THE PROBLEM: Each line below is to be written out in full, exactly as shown.

Dataset entries:
-------------------------
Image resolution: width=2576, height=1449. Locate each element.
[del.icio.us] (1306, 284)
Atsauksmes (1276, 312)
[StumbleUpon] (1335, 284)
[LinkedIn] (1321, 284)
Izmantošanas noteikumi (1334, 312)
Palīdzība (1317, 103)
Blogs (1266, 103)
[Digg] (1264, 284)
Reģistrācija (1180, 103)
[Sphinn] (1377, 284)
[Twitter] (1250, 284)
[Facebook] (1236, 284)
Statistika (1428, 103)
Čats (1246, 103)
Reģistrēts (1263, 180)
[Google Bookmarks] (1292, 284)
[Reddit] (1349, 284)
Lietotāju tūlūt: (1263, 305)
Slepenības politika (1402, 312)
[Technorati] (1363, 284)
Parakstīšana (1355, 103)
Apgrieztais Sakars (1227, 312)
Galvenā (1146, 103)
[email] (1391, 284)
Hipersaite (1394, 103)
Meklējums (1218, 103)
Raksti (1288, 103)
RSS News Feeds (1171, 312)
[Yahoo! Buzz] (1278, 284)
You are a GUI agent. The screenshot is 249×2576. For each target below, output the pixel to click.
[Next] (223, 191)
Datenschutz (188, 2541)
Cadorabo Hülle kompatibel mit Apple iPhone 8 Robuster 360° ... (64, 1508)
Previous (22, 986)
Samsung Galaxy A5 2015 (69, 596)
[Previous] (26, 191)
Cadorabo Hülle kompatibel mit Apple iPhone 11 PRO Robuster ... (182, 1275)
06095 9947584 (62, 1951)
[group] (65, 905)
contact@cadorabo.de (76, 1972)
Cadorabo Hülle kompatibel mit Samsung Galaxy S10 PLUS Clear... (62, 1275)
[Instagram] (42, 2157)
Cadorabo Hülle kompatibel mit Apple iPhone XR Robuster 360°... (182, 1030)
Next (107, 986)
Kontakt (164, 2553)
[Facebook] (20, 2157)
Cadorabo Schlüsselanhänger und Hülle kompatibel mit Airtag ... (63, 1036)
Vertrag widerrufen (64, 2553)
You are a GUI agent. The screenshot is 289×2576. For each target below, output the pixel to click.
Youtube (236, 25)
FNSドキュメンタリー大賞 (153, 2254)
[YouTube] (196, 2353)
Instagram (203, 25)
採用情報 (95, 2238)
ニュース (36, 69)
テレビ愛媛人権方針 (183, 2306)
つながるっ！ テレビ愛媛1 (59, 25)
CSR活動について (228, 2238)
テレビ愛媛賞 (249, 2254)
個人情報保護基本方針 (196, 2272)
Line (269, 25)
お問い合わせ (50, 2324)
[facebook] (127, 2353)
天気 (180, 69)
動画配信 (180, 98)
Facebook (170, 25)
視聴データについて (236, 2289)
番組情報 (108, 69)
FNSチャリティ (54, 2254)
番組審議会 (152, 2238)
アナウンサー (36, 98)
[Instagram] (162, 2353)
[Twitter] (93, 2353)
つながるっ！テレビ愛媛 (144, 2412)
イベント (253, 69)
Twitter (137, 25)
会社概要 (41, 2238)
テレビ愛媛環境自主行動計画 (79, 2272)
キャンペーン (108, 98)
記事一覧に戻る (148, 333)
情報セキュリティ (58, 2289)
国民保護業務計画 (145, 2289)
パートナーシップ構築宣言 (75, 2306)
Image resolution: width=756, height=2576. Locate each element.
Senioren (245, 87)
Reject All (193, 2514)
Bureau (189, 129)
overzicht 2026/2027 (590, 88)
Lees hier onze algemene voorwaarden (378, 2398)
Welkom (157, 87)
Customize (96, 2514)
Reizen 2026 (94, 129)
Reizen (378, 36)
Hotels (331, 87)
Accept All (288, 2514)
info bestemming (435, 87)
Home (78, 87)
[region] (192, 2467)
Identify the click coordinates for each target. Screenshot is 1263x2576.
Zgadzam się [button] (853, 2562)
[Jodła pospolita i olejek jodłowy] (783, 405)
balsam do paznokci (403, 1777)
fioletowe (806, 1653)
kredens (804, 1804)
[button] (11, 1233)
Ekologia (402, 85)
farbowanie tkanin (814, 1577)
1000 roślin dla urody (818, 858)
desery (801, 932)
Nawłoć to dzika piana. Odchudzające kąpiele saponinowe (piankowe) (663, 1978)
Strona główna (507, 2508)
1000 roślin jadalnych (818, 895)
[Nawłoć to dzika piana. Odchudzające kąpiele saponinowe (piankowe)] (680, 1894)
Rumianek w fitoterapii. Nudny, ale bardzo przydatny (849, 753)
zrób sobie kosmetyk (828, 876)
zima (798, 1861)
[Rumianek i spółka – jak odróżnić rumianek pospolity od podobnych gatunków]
-------------------------
RESPONSE TO THIS TASK:
Image resolution: width=2576, height=1449. Locate each element.
[del.icio.us] (1306, 284)
Atsauksmes (1276, 312)
[StumbleUpon] (1335, 284)
[LinkedIn] (1321, 284)
Izmantošanas noteikumi (1334, 312)
Palīdzība (1317, 103)
Blogs (1266, 103)
[Digg] (1264, 284)
Reģistrācija (1180, 103)
[Sphinn] (1377, 284)
[Twitter] (1250, 284)
[Facebook] (1236, 284)
Statistika (1428, 103)
Čats (1246, 103)
Reģistrēts (1263, 180)
[Google Bookmarks] (1292, 284)
[Reddit] (1349, 284)
Lietotāju tūlūt: (1263, 305)
Slepenības politika (1402, 312)
[Technorati] (1363, 284)
Parakstīšana (1355, 103)
Apgrieztais Sakars (1227, 312)
Galvenā (1146, 103)
[email] (1391, 284)
Hipersaite (1394, 103)
Meklējums (1218, 103)
Raksti (1288, 103)
RSS News Feeds (1171, 312)
[Yahoo! Buzz] (1278, 284)
You are a GUI agent. The screenshot is 249×2576. For each target below, output the pixel to click.
[Next] (223, 191)
Datenschutz (188, 2541)
Cadorabo Hülle kompatibel mit Apple iPhone 8 Robuster 360° ... (64, 1508)
Previous (22, 986)
Samsung Galaxy A5 2015 (69, 596)
[Previous] (26, 191)
Cadorabo Hülle kompatibel mit Apple iPhone 11 PRO Robuster ... (182, 1275)
06095 9947584 (62, 1951)
[group] (65, 905)
contact@cadorabo.de (76, 1972)
Cadorabo Hülle kompatibel mit Samsung Galaxy S10 PLUS Clear... (62, 1275)
[Instagram] (42, 2157)
Cadorabo Hülle kompatibel mit Apple iPhone XR Robuster 360°... (182, 1030)
Next (107, 986)
Kontakt (164, 2553)
[Facebook] (20, 2157)
Cadorabo Schlüsselanhänger und Hülle kompatibel mit Airtag ... (63, 1036)
Vertrag widerrufen (64, 2553)
You are a GUI agent. The screenshot is 289×2576. For each target below, output the pixel to click.
Youtube (236, 25)
FNSドキュメンタリー大賞 (153, 2254)
[YouTube] (196, 2353)
Instagram (203, 25)
採用情報 (95, 2238)
ニュース (36, 69)
テレビ愛媛人権方針 (183, 2306)
つながるっ！ テレビ愛媛1 (59, 25)
CSR活動について (228, 2238)
テレビ愛媛賞 (249, 2254)
個人情報保護基本方針 (196, 2272)
Line (269, 25)
お問い合わせ (50, 2324)
[facebook] (127, 2353)
天気 (180, 69)
動画配信 (180, 98)
Facebook (170, 25)
視聴データについて (236, 2289)
番組情報 (108, 69)
FNSチャリティ (54, 2254)
番組審議会 (152, 2238)
アナウンサー (36, 98)
[Instagram] (162, 2353)
[Twitter] (93, 2353)
つながるっ！テレビ愛媛 (144, 2412)
イベント (253, 69)
Twitter (137, 25)
会社概要 (41, 2238)
テレビ愛媛環境自主行動計画 (79, 2272)
キャンペーン (108, 98)
記事一覧に戻る (148, 333)
情報セキュリティ (58, 2289)
国民保護業務計画 (145, 2289)
パートナーシップ構築宣言 (75, 2306)
Image resolution: width=756, height=2576. Locate each element.
Senioren (245, 87)
Reject All (193, 2514)
Bureau (189, 129)
overzicht 2026/2027 (590, 88)
Lees hier onze algemene voorwaarden (378, 2398)
Welkom (157, 87)
Customize (96, 2514)
Reizen 2026 (94, 129)
Reizen (378, 36)
Hotels (331, 87)
Accept All (288, 2514)
info bestemming (435, 87)
Home (78, 87)
[region] (192, 2467)
Identify the click coordinates for each target. Screenshot is 1263x2576.
Zgadzam się [button] (853, 2562)
[Jodła pospolita i olejek jodłowy] (783, 405)
balsam do paznokci (403, 1777)
fioletowe (806, 1653)
kredens (804, 1804)
[button] (11, 1233)
Ekologia (402, 85)
farbowanie tkanin (814, 1577)
1000 roślin dla urody (818, 858)
desery (801, 932)
Nawłoć to dzika piana. Odchudzające kąpiele saponinowe (piankowe) (663, 1978)
Strona główna (507, 2508)
1000 roślin jadalnych (818, 895)
[Nawłoć to dzika piana. Odchudzające kąpiele saponinowe (piankowe)] (680, 1894)
Rumianek w fitoterapii. Nudny, ale bardzo przydatny (849, 753)
zrób sobie kosmetyk (828, 876)
zima (798, 1861)
[Rumianek i spółka – jak odróżnić rumianek pospolity od podobnych gatunków]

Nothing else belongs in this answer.